CSc 453 : Programming Assignment 2 (Lexical and Syntax Analysis)
Start Date: Thu Sept 17, 2015
Due Date: 11:59 PM, Mon Oct 5, 2015
1. General
This assignment involves implementing a scanner and parser for
C--,
using a scanner generator such as lex or flex and a parser
generator as such as yacc or bison for this purpose.
For this assignment, your code should deal with only the
lexical and
syntax rules of C--.
In other words, anything that requires semantic
information-i.e., information involving declarations-should be ignored.
At this point, your program will act simply as a syntax checker:
syntactically correct input will be accepted silently, while syntax errors
will give rise to error messages that will be reported to stderr.
2. The Scanner
2.1. General
The scanner should be implemented as a function that returns, each time
it is called, either a positive integer indicating what kind of token was
found on the input stream, or the value 0 ("end of file") indicating that
no further input is available.
Note that keywords cannot be used as identifiers.

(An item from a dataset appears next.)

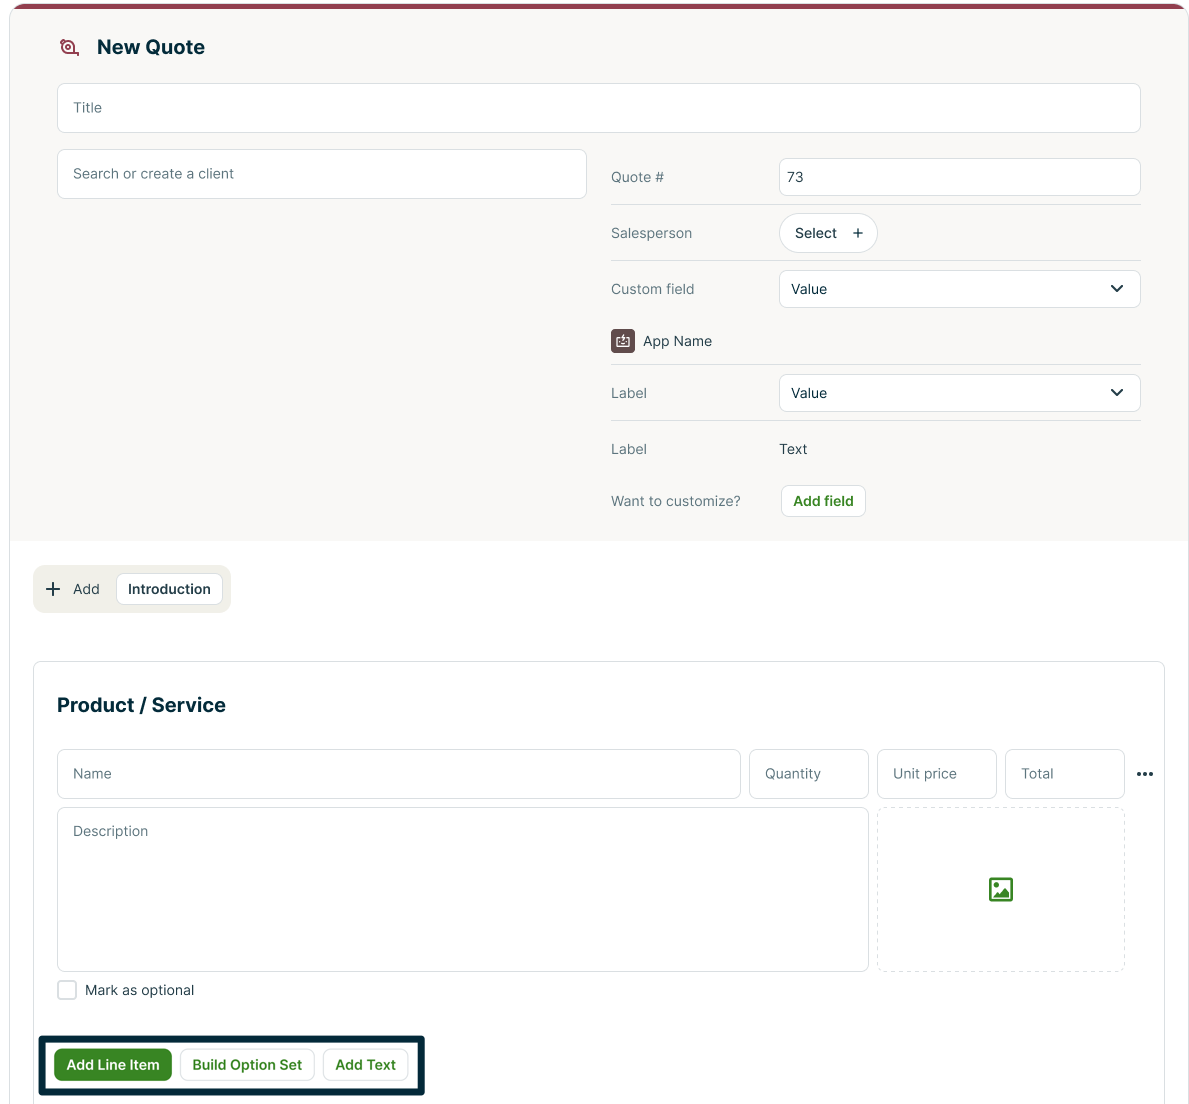Click the Add field button
The image size is (1189, 1104).
pos(823,501)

The values of different kinds of tokens should be defined as macros to
simplify the interface between the scanner and parser. For this purpose,
it is simplest to define single-character tokens such as ( and ;
to have the value of the corresponding character constant, e.g., the
value of a "left-parenthesis" token will be that of the character
constant '('. (The simplest way to do this is to use yacc -d
to generate a file y.tab.h that contains the macro definitions, then
#include this file into the scanner. Your make file will have to be
set up carefully to make this work right.)
2.2. Comments and Whitespace
Comments and whitespace are to
be skipped silently. It is an error to encounter an end-of-file
inside a comment.
2.3. Errors
The simplest way to deal with lexical errors is to let the parser worry
about them. This can be done by simply returning the value of any
unrecognized character to the parser.
3. The Parser
3.1. General
You should transform your grammar, as necessary, to eliminate
conflicts. The "dangling else" shift/reduce conflict will be tolerated,
as will shift/reduce conflicts between error productions, but you will be
penalized for any other conflicts. If you encounter conflicts, you may
consult the file y.output generated by yacc
(invoked with the -v option) for more information.
3.2. Errors
You are to implement error handling and recovery for syntax errors. This does
not include errors involving semantic checking (i.e., anything
that demands information from declarations), which will be dealt
with in the next assignment.
Your program will be expected to deal with errors in a
"reasonable" way. Error messages should be specific and should contain
enough information (with at least a line number) to allow the user to locate
syntax problems. Error recovery should allow your parser to recover
gracefully and continue processing the input even after syntax errors are
encountered.
3.3. Exit Status
The exit status of your program should be 0 if no errors are encountered during processing,
and 1 if any errors (including syntax errors) are encountered at any point.
4. Invoking Your Program
Your program will be called compile. It will read from stdin
and send all output to stdout. Error messages will be sent to stderr.
E.g.:
cat foo.c | ./compile
or
./compile < foo.c
5. Turnin
You should turn in the sources to your code on lectura. These should
include:
-
The sources and headers for your scanner and parser, in particular the
input specifications to the tools
flex, bison>, etc.
-
A main routine that calls your parser;
-
A make file called Makefile that should support at least the following
targets:
-
compile
The command "make compile" should build
your scanner and parser from scratch, by invoking
the appropriate tools (flex, bison, etc.)
on their input specifications, and should result in the creation of an
executable file compile that implements the functionality
specified above for this assignment.
-
clean
The command "make clean" should delete
(at least) all software-generated files in the current directory,
including: C source files created by flex/bison,
e.g., y.tab.h, lex.yy.c, y.output,
etc.; object files, *.o; as well as the executable file
compile.
-
Any additional material you wish to turn in. Any documentation or comments
may be turned in in a file README.
To turn in your files, use the command
turnin cs453f15-assg2
file1
file2
...
filen
Turn in the files you want to submit just as they are: don't zip them up
or turn in a directory containing your files.
For more information on the turnin command, see man turnin.
Note: The turnin command copies the files submitted
into another directory. Because of this, programs that use
relative path names in include files and make files (e.g.,
#include "../../foo/bar/baz.h") may not
compile and execute correctly once they are
turned in. Please avoid using relative pathnames.
The output of your program will be compared with the "expected" output using
diff utility (see diff(1)).
With the exception of error
messages (where the requirements are given above), your output must follow
the specification exactly.
For this reason it is recommended that you follow
the specification, and instructions for turnin, closely.